Combine tomatoes and onion with salt and pepper in a large bowl. With a rolling pin roll out puff pastry into a 10x14 inch rectangle.  Place pastry on parchment paper.

Using a paring knife score a one inch frame around edge of pastry. Then poke holes in the pastry with a fork avoiding the edge. Spread mustard on the pastry, then sprinkle with cheese.

Using a slotted spoon distribute tomato-onion mixture evenly on top of cheese; discard the leftover liquid. Sprinkle with olives and drizzle with oil.  Bake until pastry is golden brown.  About 15 to 20 minutes, be careful not to burn! Let cool for 10 minutes.

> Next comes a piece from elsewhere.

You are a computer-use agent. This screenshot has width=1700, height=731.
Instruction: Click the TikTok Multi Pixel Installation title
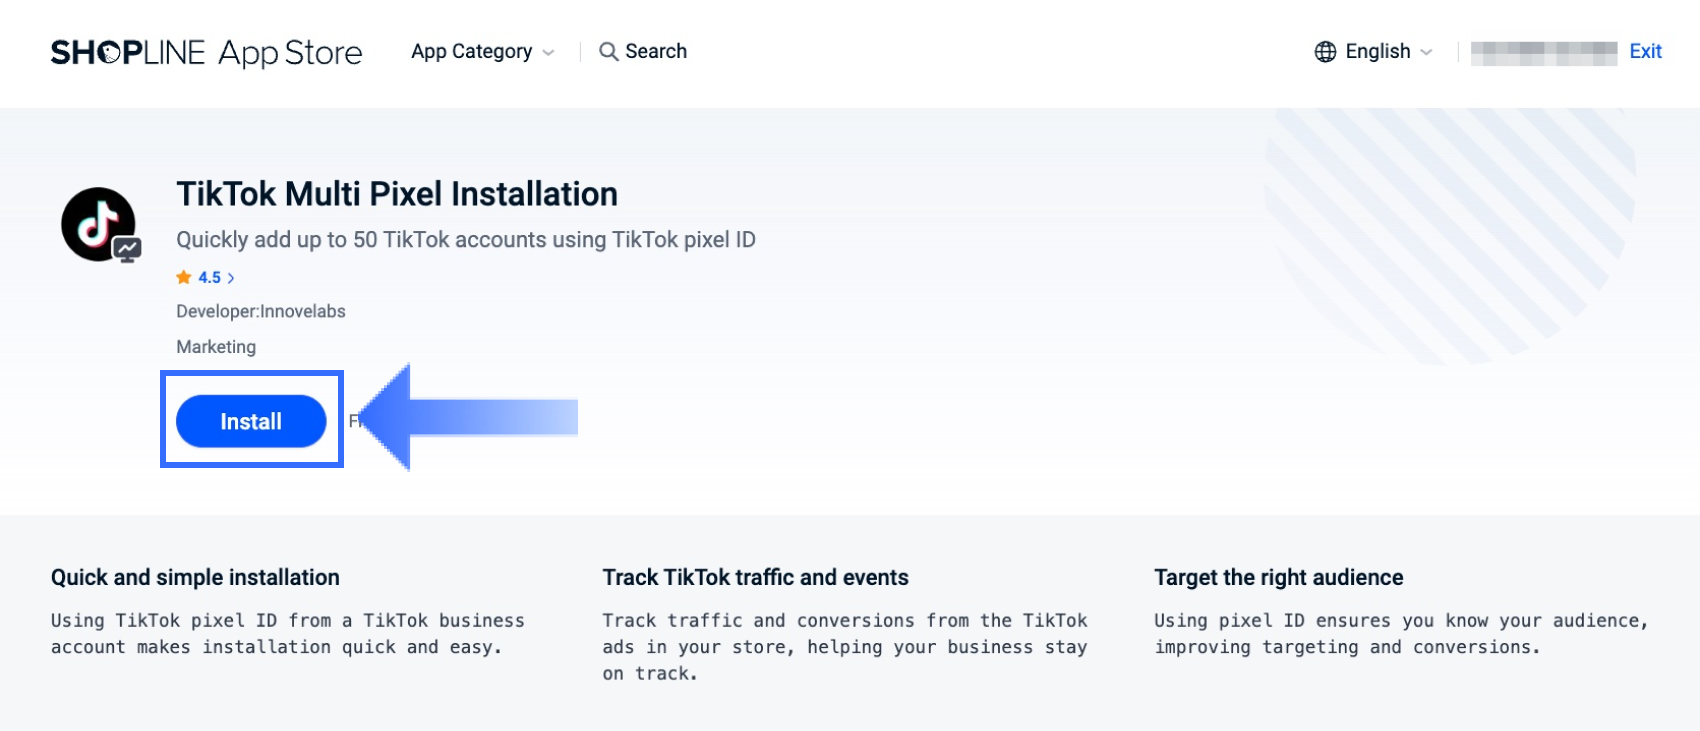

Sharing with Marg at The Intrepid Reader for Weekend Cooking.


 

8 comments:

  1. What a lovely looking dish! Spreading mustard on the pastry for a tomato tart is a really good trick -- I learned it from the book "Simca's Cuisine." Simca was Julia Child's partner for the 2 volumes of "Mastering the Art of French Cooking," and then wrote a cookbook on her own, and it's a good one though nowhere near as successful as "Mastering..."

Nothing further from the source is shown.